There are at least two types of real estate investors in Opportunity Zones, those that are drawn to a particular location for reasons that have little or nothing to do with the fact that the location is in an Opportunity Zone per se and those who are making strategic choices to invest in one Opportunity Zone versus another. The first investor may have ties to a particular community or simply believe that it is the best place to park her money. The strategic investor recognizes that long term gain is more likely to occur in locations that have both an attractive current pricing structure for rents and costs and the potential for growth.
The strategic real estate investor is likely to seek Opportunity Zones where the current rent levels are not currently burdensome and where even if rents were to increase, the market would be able to absorb new residential product without overdue strain or having to rely solely on in migration. The strategic investor is also likely to have an eye on the horizon, looking for the potential for longer term NOI growth. Opportunity Zones where gentrification is already occurring may not produce the greatest relative gain over the next ten years due to the already increased cost of entry and the potential that rents may reach their peak sooner rather than later. Instead, a well-chosen Opportunity Zone property with a more modest acquisition price, a more elastic rental market and a greater potential for NOI growth over time, is likely to produce a superior performing asset.
SP Group, a D.C. area real estate advisory firm is increasingly hearing from investors who are seeking to maximize their long-term gain by selecting Opportunity Zones with the greatest relative growth potential. “We have stratified all 8,762 Opportunity Zones”, explained Pratima Damani, SP Group’s CEO. “When clients ask, which is the best Opportunity Zone for me, given that I want A or B or C, we are in a good position to advise them based on our proprietary models and screening methods.”
SP Group’s top tier Opportunity Zones encompass the 70 census tracts with the optimal combination of rent elasticity and potential for revitalization among the 8,762 census tracts. These 70 Opportunity Zones are located in 69 cities in 25 states. More than half of the top tier Opportunity Zones are in the Midwest.

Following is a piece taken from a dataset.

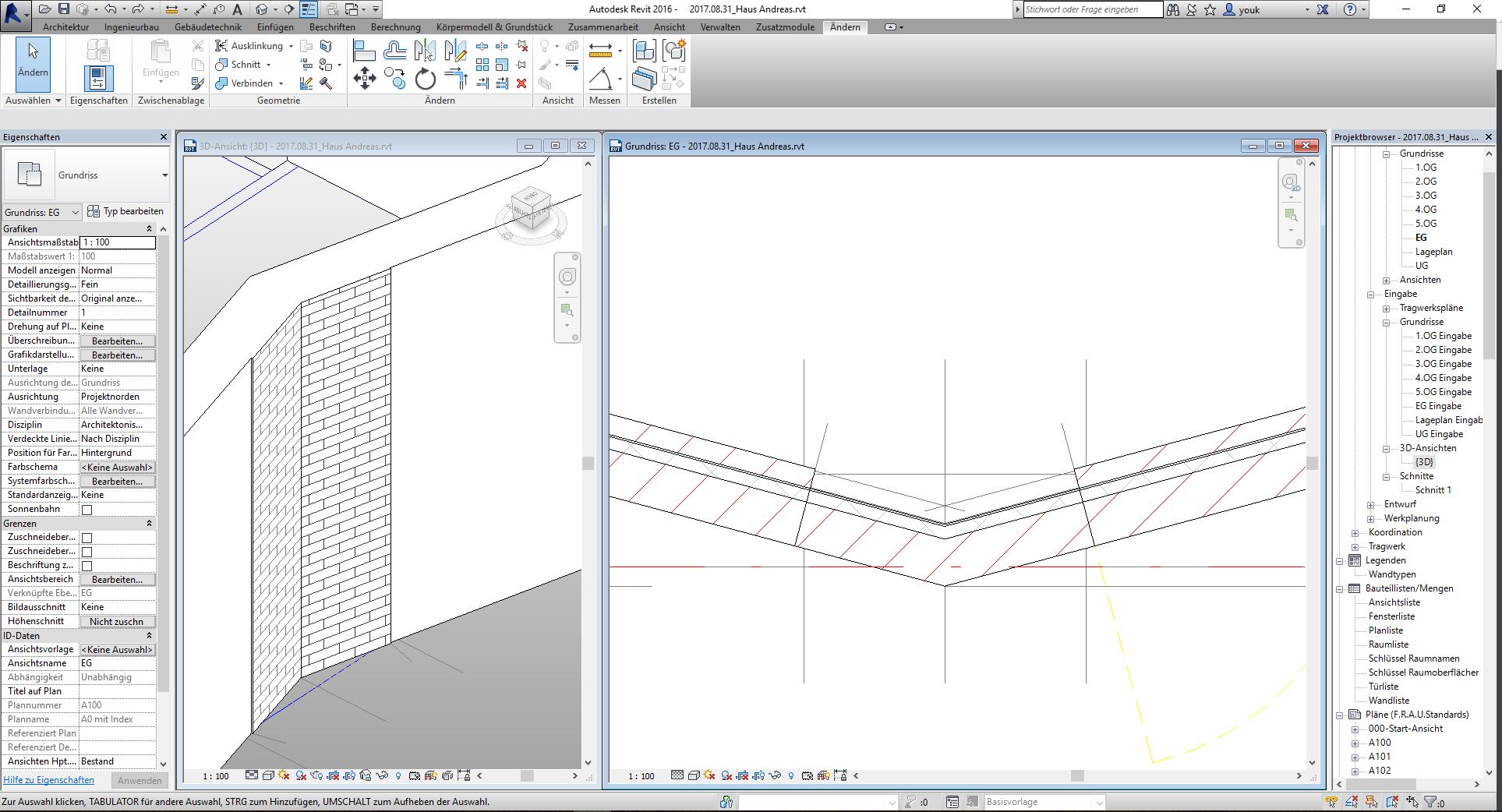Switch to the Architektur ribbon tab
This screenshot has height=812, width=1502.
(x=65, y=27)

“One thing that investors sometimes forget when looking at Opportunity Zones and hunting for properties”, she said, “is that maximizing the benefit of the Opportunity Zone incentive requires that there be a gain from the business or property at the ten-year mark.”
“Our clients are focusing on those markets and properties that have the greatest potential for the greatest relative growth.”
SP Group’s method incorporates massive amounts of data and involves several proprietary indices to rank and rate the current pricing of properties and the potential for rent growth over time. “We have segmented the 8,762 Opportunity Zones into tiers representing an amalgam of market, social and macro-economic factors,” Damani explained. “Comparative analyses between census tracts and modeling outcomes to test the potential to achieve investor’s desired yield are all based on well established, dispassionate data”, she added.